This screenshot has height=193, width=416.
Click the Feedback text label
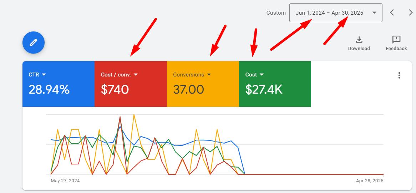(x=396, y=49)
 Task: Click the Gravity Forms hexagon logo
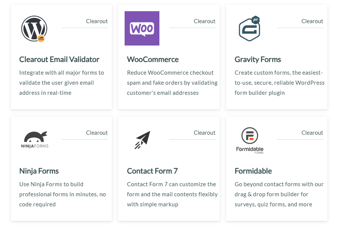pos(249,28)
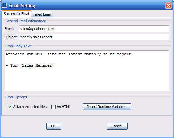The height and width of the screenshot is (138, 174).
Task: Click the Subject: label
Action: click(x=11, y=37)
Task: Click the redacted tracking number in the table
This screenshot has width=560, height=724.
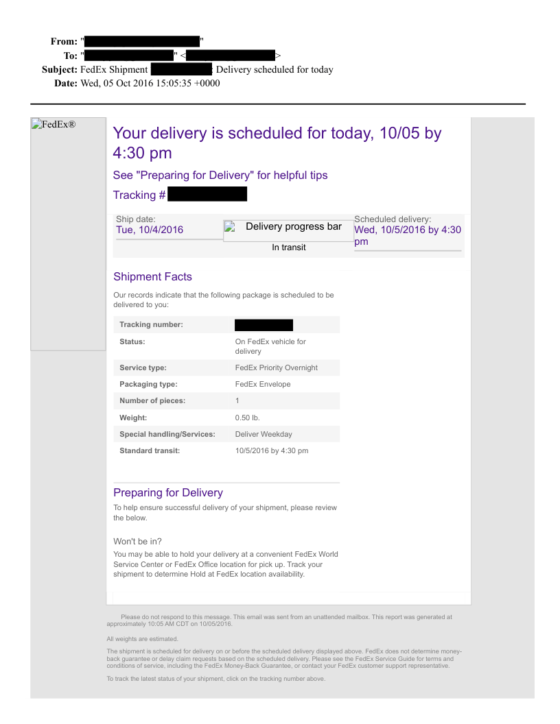Action: [264, 325]
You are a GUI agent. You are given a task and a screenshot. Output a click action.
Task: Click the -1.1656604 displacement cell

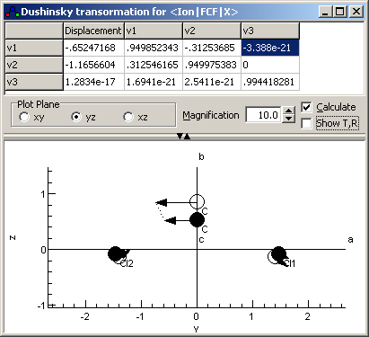93,65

__Work request__
A verbatim copy of every record is to be produced, and pictures are to be excluded from it.

__Result__
This screenshot has height=193, width=416.
Click the Feedback text label
(x=396, y=49)
 Task: Click the Gravity Forms hexagon logo
pos(249,28)
The height and width of the screenshot is (138, 174).
Task: Click the Subject: label
Action: click(x=11, y=37)
Task: Click the redacted tracking number in the table
This screenshot has width=560, height=724.
Action: [264, 325]
You are a GUI agent. You are given a task and a screenshot. Output a click action.
Task: Click the -1.1656604 displacement cell

93,65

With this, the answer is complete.